Discussion in 'Retail Brokers' started by HappyTrader, Aug 22, 2017.

  1. I know that IB offers Fixed Income trading through their TWS Application (and even include a Bond Screener). But I do not see too many people discussing using IB/TWS for trading bonds on this forum.

    I'm curious if others consider IB/TWS a good platform for trading bonds or would suggest another broker/platform?

    Thank you.
  2. JSOP


    No idea never used IB/TWS to trade Fixed Income, dunno about others. If nobody uses IB/TWS to trade Fixed Income, that might tell you something about that platform for trading Fixed Income. ;)
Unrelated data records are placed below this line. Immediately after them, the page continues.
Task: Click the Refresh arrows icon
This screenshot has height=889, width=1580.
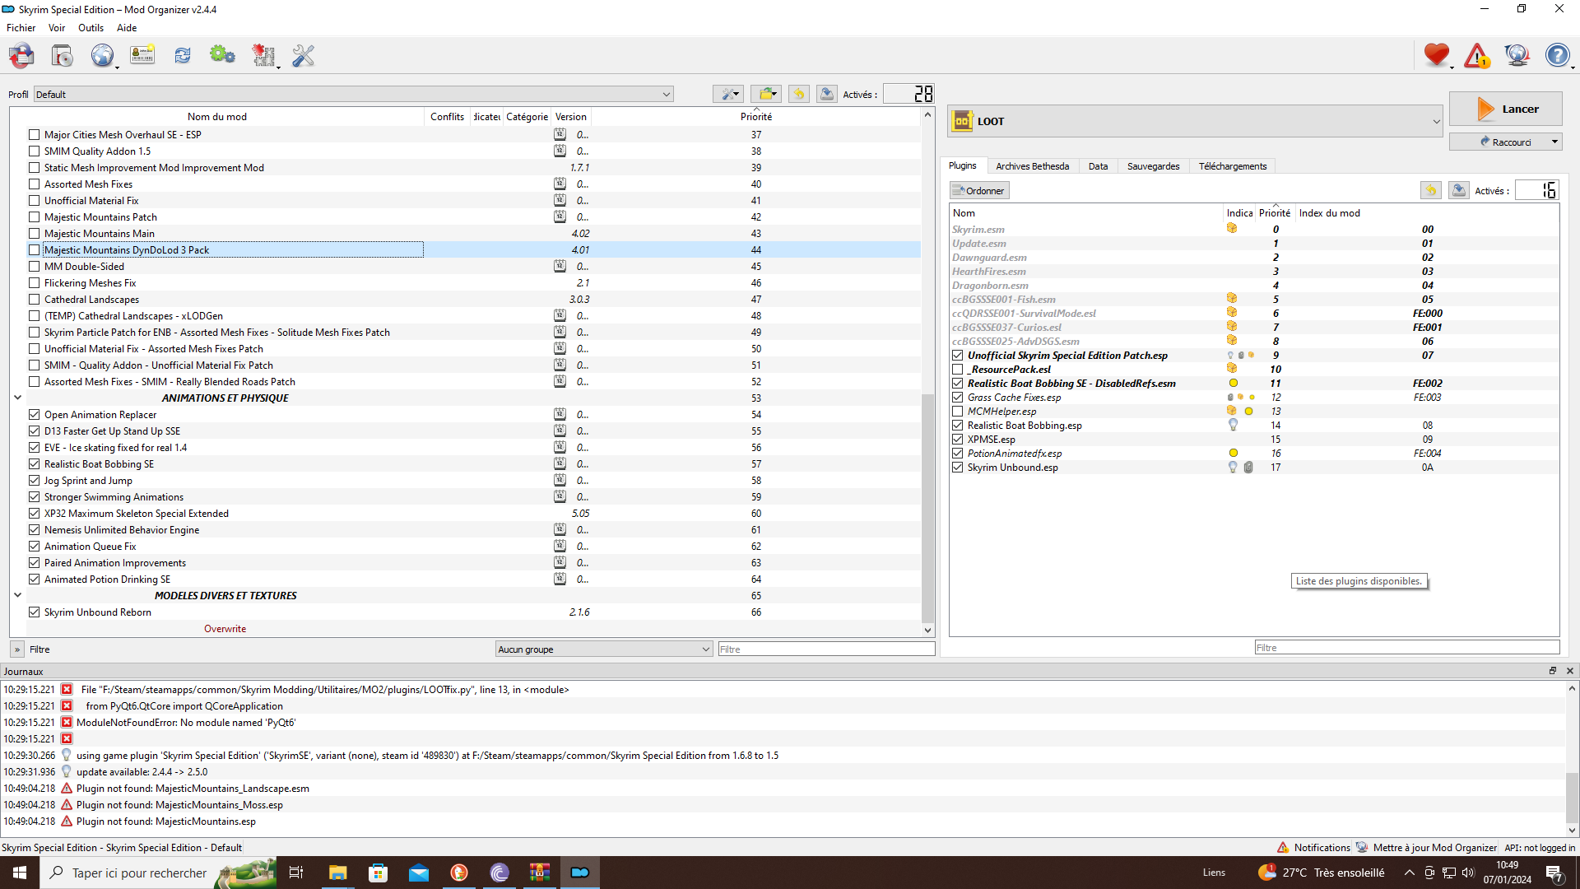Action: (183, 56)
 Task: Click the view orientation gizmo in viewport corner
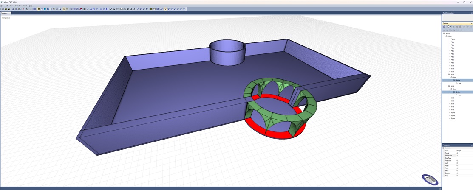coord(430,179)
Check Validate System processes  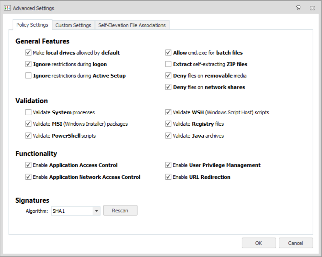(x=29, y=112)
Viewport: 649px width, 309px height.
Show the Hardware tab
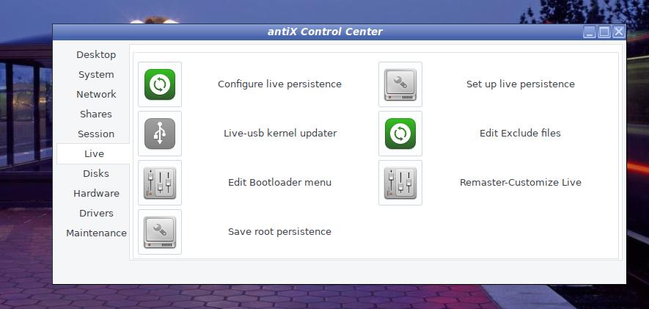[x=96, y=194]
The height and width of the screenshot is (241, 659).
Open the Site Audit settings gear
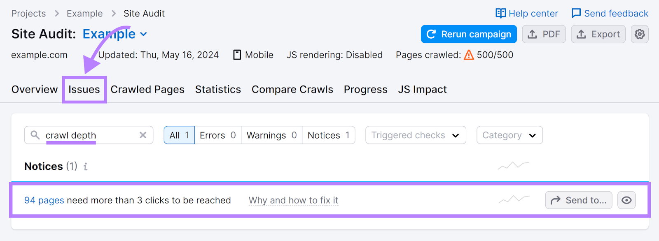tap(639, 34)
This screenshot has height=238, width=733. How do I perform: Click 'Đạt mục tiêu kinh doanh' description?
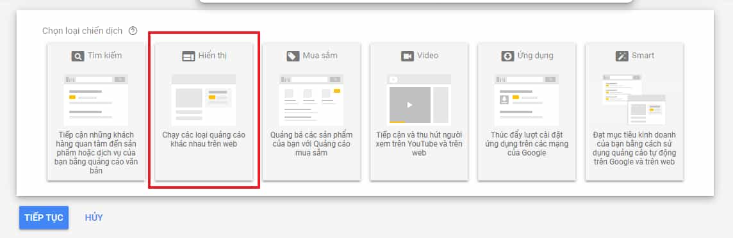coord(634,148)
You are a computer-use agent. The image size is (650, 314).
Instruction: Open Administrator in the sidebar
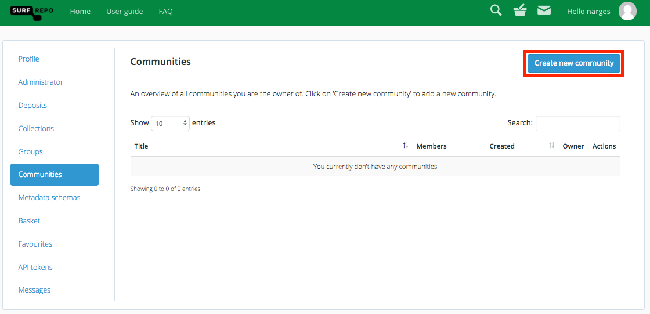click(41, 82)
    If you want to learn more about how TWS can be used for trading Fixed Income, you can watch their webinars, live and recorded ones to find out and maybe test drive it with paper trading.
  3. Why bother using a low-cost broker for a buy-and-hold-forever instrument?
    It makes about as much sense as buying mutual funds at IB.
    tommcginnis likes this.
  4. IB's customer mix is changing. While the traditional "individual trader" base is not shrinking, most new signups are from RIA's that bring all their investor client accounts over. This is where demand for mutual funds, bonds etc. comes from.

    And BTW, I assume that some bonds also trade rather frequently (although not that many I guess). Since the spreads on these instruments are wide, and volatility and competition is lower than with stocks, that sounds like a much better niche for a true trader than stocks. And then, execution costs and direct market access become important just like with stocks
    tommcginnis likes this.
  5. There are also situations where one wishes to have a portion of their portfolio holding bonds (either as a short term cash alternative, or a market hedge) and then liquidate those positions when the market moves in the appropriate direction.

    As well as part of an overall 'diversified portfolio' (where a customer may wish to hold all their assets with one broker, and do the classic 60/40, rather than use two brokers).

    Obviously in some cases, using ETFs may be an easier instrument to trade. But in some situations, holding the actual underlying bond could be preferred.

    Unfortunately, TWS (or IB) does not seem to be well geared towards fixed income trading (or I'm missing some hidden features that show more details on previous sales, volumes, etc.)
  6. just21


    Are they marginable? If they are then you can use them as margin to speculate invest in something else/the same instrument.
  7. If IB is not suitable for Bond trading, then which broker would be good for this?

    I was considering IB as 'I'm already there'.
  8. drenaud


    I use IB for trading treasury notes. TWS works very well.

    IB publishes a schedule of the margin based on credit quality for corporates and time to maturity with treasury products.
    i960 likes this.
  9. Ryan81


    I've traded corporate bonds with TWS. Works fine for me.
  10. IB not showing you more details on previous sales and volumes has less to do with IB and more to do with the nature of the market. I don't know about all the facilities out there for trading bonds in 2017 but historically the way it worked was contacting a bank and asking for a quote. Some assholes refuse to give you a bid-ask and ask your side to conceal the exorbitant bid-ask spread. Obviously with such structure in place you won't see all last prices, volumes and so on.

    IB website claims that they use combination of their trading desk and access to multiple electronic venues. I don't know what they really are doing but in my experience one has to sell at bid and buy at offer, so it's no way the same as trading stocks where chance of buying at bid or selling at offer is real and more similar to asking for quotes. Of course it could do with the frequency the bonds are traded.

    The bid-ask IB show you is often quite competitive. I don't know what the big banks show, but what IB show for US corporates is often better than what the smaller European banks show (but not always). One problem is that sometimes IB only show price for 2k notional, so you don't really know what you have to pay to get bigger size. Usually the quotes are for 50-500k though, so it should work for retail trading. Another problem is that sometimes you submit an order with the price they show but there is no fill. I will emphasize that it's sometimes and usually you get the fill at the price they show. Outside US bonds IB is quite weak.

    I don't know if there are better brokers out there for US bonds, but unless your tickets are a multiple of 100k I doubt it.